Mendes (11-0) is considered the No. 1 challenger in the 145-pound ranks. Aldo (20-1) is one of the UFC's elite, a predator who has won 13 straight since his lone loss in November 2005.
Next up is the 26-year-old Mendes, who is savouring his moment in the spotlight.
He was in his living room watching the New Year's celebrations from New York when he saw a huge UFC poster of he and Aldo in the background in Times Square.
"It's just crazy to think that a little under three and a half years ago, I was still in college," Mendes told a media conference call. "This trip into MMA, it's been a very fast rise and it's just been an awesome, awesome experience for me.
"Just sitting there and realizing that is kind of surreal. I knew I would be good at the sport but to be fighting as a main event and for the title with 11 fights under my belt, it's just awesome, man."
Mendes started wrestling at five and went on to become a two-time Pac-10 champion and All-American wrestler at Cal Poly in San Luis Obispo.
He met Urijah Faber, a former WEC featherweight champion and current UFC fighter, during high school and went to some of his wrestling camps during college.
After his NCAA career was over, he wanted to continue competing so he moved to Sacramento to train with Faber's Team Alpha Male.
"I haven't taken a year off. Ever," he said.
Mendes lists some of the major pluses of his career — training with his friends every day and travelling the world.
"It's definitely something I'm soaking up. I know that I only have a short window in my life to do this kind of stuff. This is that time."
Faber, who lost a punishing five-round decision to Aldo in April 2010 in the WEC, has been helping Mendes prepare for his title shot. And the challenger oozes confidence.
"I feel like I'm prepared, my standup is going to be where it needs to be to get in there and fight with Jose. And I know my wrestling's going to be better so I'm stoked for this fight."
On Saturday, Mendes can expect a wild crowd at the HSBC Arena in Rio that won't be cheering for him.
But he insists the pressure is all on Aldo.
"He's the one fighting in front of his home crowd. He has the belt. He's the one that has to deal with all the pressure. I'm the up-and-comer, I'm the underdog, I'm the one coming into the fight that everyone's kind of overlooking.
"I feel confident that my skills, the things that I'm good at are going to be able to beat him."
Aldo, meanwhile, says he welcomes the attention.
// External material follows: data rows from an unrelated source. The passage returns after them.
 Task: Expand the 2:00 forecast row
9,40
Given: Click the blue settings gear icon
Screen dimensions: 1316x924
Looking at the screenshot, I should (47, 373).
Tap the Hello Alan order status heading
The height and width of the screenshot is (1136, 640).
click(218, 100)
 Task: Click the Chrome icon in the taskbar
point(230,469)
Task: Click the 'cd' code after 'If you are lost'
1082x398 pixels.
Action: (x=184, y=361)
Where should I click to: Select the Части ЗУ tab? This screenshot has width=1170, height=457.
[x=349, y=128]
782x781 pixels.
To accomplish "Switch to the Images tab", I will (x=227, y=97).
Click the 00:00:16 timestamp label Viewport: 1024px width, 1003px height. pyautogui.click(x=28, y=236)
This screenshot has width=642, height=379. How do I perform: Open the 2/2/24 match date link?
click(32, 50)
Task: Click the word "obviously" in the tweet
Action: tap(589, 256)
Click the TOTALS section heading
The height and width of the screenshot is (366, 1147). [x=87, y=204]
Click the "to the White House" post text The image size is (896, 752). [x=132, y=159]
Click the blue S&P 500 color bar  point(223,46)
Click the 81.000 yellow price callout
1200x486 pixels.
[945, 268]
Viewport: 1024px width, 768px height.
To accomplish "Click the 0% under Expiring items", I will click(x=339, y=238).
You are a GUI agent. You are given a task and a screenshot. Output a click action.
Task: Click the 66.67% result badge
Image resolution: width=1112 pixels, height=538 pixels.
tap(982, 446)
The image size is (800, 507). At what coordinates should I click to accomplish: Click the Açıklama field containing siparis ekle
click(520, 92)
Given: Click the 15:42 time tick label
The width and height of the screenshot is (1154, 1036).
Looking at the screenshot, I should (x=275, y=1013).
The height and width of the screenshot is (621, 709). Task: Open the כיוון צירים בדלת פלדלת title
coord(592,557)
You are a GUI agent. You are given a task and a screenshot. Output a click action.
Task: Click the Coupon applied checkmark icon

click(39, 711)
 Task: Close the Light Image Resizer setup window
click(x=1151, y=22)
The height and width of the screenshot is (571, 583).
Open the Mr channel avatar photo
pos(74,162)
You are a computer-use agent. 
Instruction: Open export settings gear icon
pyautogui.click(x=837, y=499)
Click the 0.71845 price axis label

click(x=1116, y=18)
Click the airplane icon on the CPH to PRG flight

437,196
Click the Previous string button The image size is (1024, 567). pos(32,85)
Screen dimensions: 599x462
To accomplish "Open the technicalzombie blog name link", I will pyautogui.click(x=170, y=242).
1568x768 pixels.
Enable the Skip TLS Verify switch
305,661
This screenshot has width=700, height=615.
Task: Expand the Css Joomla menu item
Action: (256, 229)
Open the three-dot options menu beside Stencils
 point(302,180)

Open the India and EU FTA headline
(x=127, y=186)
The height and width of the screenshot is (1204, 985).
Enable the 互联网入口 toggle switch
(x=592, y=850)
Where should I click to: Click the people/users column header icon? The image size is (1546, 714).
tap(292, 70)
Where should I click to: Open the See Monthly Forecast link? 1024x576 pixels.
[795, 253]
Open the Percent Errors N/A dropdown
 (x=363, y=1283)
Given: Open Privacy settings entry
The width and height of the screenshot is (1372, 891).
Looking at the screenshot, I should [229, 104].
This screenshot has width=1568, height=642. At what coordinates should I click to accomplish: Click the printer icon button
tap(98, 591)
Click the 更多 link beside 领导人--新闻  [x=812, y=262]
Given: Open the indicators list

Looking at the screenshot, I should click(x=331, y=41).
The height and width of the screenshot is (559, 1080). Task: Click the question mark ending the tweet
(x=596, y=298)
"I'm anxious to hear the crowd screaming as I walk inside. I just can't wait to feel that energy," he said though an interpreter.
The 25-year-old Aldo is more than a 2-1 favourite but his unbeatable facade has shown a few cracks of late. Canadian Mark (The Machine) Hominick lost his title shot but rallied to pummel a tiring champion in the fifth round at UFC 129.
Aldo subsequently won a five-round decision over veteran Kenny Florian.
"I definitely have seen things that give me confidence," said Mendes. "I don't think Jose has any holes or any cracks in his game. I think if anything, he has some areas that aren't quite as strong as others but I don't definitely see any holes.
"I feel the same way about my game ... Definitely those last two (Aldo) fights are fights that I've watched a lot and have sat down and picked apart. It's something that's helped us put together a great game plan for this fight."
The key, says Mendes, is pressuring Aldo. If you don't, the champion will pick you apart with kicks — as he did Faber —and strikes.
Mendes believes his striking will be sufficient to hold off Aldo. And his wrestling is better than the champion's.
"I don't think any of the guys that have fought him have had the wrestling credentials or the wrestling ability to be able to get a hold of Jose, get him down and hold him down."
Aldo, who trained with lightweight contender Gray Maynard to improve his wrestling, predictably sees the fight taking a different path.
"Mendes has got a disadvantage fighting me on his feet," he said. "He’s not as good a boxer as the other guys I have faced and I don't think he can do well standing up in this fight.
"I will be looking for a knockout or a submission."
Aldo admitted the weight cut was tough for the Hominick fight, leading to speculation that he may eventually move up to lightweight (155 pounds).
Aldo says he has thought about it but will leave the decision when to make the move, if ever, to his coaches.
NOTES — An avid soccer fan and former semi-pro player, Aldo will be coming out in the colours of Flamengo, a pro club that sponsors him. ... Vitor (The Phenom) Belfort faces Anthony (Rumble) Johnson in the middleweight co-main event ... Canadians on the card are lightweight Sam (Hands of Stone) Stout of London, Ont., and featherweight Antonio (Pato) Carvalho of Ajax, Ont.